*** Opening Provided material ***
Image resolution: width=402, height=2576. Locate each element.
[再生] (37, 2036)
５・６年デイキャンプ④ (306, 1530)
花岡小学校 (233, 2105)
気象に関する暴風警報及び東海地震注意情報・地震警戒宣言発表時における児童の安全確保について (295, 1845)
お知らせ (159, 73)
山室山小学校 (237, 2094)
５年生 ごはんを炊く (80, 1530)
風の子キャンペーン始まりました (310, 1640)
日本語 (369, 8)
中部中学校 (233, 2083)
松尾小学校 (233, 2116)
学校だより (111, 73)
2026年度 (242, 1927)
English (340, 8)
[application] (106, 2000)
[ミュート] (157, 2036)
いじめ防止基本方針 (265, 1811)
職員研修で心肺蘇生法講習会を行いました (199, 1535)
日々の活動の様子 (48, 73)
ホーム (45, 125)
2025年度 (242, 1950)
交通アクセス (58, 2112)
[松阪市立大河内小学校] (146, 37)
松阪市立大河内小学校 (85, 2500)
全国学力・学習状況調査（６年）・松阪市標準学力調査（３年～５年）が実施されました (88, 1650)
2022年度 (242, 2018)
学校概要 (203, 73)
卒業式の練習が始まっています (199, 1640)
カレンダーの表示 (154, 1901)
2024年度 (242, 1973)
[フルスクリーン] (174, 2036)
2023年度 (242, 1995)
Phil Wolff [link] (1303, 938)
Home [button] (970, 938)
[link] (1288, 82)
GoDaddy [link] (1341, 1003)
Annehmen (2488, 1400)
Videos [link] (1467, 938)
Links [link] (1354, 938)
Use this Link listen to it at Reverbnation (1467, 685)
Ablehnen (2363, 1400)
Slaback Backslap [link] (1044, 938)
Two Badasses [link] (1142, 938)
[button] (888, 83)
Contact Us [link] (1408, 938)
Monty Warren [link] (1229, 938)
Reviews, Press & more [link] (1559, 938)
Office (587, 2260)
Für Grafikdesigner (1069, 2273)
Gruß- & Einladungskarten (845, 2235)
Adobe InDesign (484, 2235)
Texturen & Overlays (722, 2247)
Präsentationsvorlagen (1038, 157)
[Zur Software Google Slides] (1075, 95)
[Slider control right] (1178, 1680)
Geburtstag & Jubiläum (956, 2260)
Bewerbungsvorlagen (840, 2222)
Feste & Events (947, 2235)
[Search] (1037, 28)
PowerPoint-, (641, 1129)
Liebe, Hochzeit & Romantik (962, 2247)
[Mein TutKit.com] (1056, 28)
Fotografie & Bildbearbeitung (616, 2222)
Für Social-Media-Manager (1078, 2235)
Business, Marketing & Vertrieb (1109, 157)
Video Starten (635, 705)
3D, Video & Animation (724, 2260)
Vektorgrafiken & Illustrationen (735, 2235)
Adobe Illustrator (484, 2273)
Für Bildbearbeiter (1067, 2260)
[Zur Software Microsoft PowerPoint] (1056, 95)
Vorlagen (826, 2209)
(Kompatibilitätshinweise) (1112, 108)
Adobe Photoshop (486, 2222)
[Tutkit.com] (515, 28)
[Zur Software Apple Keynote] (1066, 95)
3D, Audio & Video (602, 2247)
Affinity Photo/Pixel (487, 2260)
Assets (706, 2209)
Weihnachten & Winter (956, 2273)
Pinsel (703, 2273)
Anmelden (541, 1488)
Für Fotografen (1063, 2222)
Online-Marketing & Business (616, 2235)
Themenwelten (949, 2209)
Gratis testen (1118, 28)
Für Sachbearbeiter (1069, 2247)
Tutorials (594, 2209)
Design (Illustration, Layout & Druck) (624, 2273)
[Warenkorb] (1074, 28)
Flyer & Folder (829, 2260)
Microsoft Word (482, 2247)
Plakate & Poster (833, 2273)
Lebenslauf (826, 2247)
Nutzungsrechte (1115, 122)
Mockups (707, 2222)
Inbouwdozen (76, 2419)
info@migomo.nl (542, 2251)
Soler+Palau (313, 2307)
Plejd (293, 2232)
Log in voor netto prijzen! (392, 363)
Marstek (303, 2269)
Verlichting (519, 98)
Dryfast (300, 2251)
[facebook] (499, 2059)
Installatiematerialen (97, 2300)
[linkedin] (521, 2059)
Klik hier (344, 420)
*** Closing Provided material ***
Task instructions: Give back each line above exactly as written.

Result for this task:
Image resolution: width=402, height=2576. Locate each element.
[再生] (37, 2036)
５・６年デイキャンプ④ (306, 1530)
花岡小学校 (233, 2105)
気象に関する暴風警報及び東海地震注意情報・地震警戒宣言発表時における児童の安全確保について (295, 1845)
お知らせ (159, 73)
山室山小学校 (237, 2094)
５年生 ごはんを炊く (80, 1530)
風の子キャンペーン始まりました (310, 1640)
日本語 (369, 8)
中部中学校 (233, 2083)
松尾小学校 (233, 2116)
学校だより (111, 73)
2026年度 (242, 1927)
English (340, 8)
[application] (106, 2000)
[ミュート] (157, 2036)
いじめ防止基本方針 (265, 1811)
職員研修で心肺蘇生法講習会を行いました (199, 1535)
日々の活動の様子 (48, 73)
ホーム (45, 125)
2025年度 (242, 1950)
交通アクセス (58, 2112)
[松阪市立大河内小学校] (146, 37)
松阪市立大河内小学校 (85, 2500)
全国学力・学習状況調査（６年）・松阪市標準学力調査（３年～５年）が実施されました (88, 1650)
2022年度 (242, 2018)
学校概要 (203, 73)
卒業式の練習が始まっています (199, 1640)
カレンダーの表示 (154, 1901)
2024年度 (242, 1973)
[フルスクリーン] (174, 2036)
2023年度 (242, 1995)
Phil Wolff [link] (1303, 938)
Home [button] (970, 938)
[link] (1288, 82)
GoDaddy [link] (1341, 1003)
Annehmen (2488, 1400)
Videos [link] (1467, 938)
Links [link] (1354, 938)
Use this Link listen to it at Reverbnation (1467, 685)
Ablehnen (2363, 1400)
Slaback Backslap [link] (1044, 938)
Two Badasses [link] (1142, 938)
[button] (888, 83)
Contact Us [link] (1408, 938)
Monty Warren [link] (1229, 938)
Reviews, Press & more [link] (1559, 938)
Office (587, 2260)
Für Grafikdesigner (1069, 2273)
Gruß- & Einladungskarten (845, 2235)
Adobe InDesign (484, 2235)
Texturen & Overlays (722, 2247)
Präsentationsvorlagen (1038, 157)
[Zur Software Google Slides] (1075, 95)
[Slider control right] (1178, 1680)
Geburtstag & Jubiläum (956, 2260)
Bewerbungsvorlagen (840, 2222)
Feste & Events (947, 2235)
[Search] (1037, 28)
PowerPoint-, (641, 1129)
Liebe, Hochzeit & Romantik (962, 2247)
[Mein TutKit.com] (1056, 28)
Fotografie & Bildbearbeitung (616, 2222)
Für Social-Media-Manager (1078, 2235)
Business, Marketing & Vertrieb (1109, 157)
Video Starten (635, 705)
3D, Video & Animation (724, 2260)
Vektorgrafiken & Illustrationen (735, 2235)
Adobe Illustrator (484, 2273)
Für Bildbearbeiter (1067, 2260)
[Zur Software Microsoft PowerPoint] (1056, 95)
Vorlagen (826, 2209)
(Kompatibilitätshinweise) (1112, 108)
Adobe Photoshop (486, 2222)
[Tutkit.com] (515, 28)
[Zur Software Apple Keynote] (1066, 95)
3D, Audio & Video (602, 2247)
Affinity Photo/Pixel (487, 2260)
Assets (706, 2209)
Weihnachten & Winter (956, 2273)
Pinsel (703, 2273)
Anmelden (541, 1488)
Für Fotografen (1063, 2222)
Online-Marketing & Business (616, 2235)
Themenwelten (949, 2209)
Gratis testen (1118, 28)
Für Sachbearbeiter (1069, 2247)
Tutorials (594, 2209)
Design (Illustration, Layout & Druck) (624, 2273)
[Warenkorb] (1074, 28)
Flyer & Folder (829, 2260)
Microsoft Word (482, 2247)
Plakate & Poster (833, 2273)
Lebenslauf (826, 2247)
Nutzungsrechte (1115, 122)
Mockups (707, 2222)
Inbouwdozen (76, 2419)
info@migomo.nl (542, 2251)
Soler+Palau (313, 2307)
Plejd (293, 2232)
Log in voor netto prijzen! (392, 363)
Marstek (303, 2269)
Verlichting (519, 98)
Dryfast (300, 2251)
[facebook] (499, 2059)
Installatiematerialen (97, 2300)
[linkedin] (521, 2059)
Klik hier (344, 420)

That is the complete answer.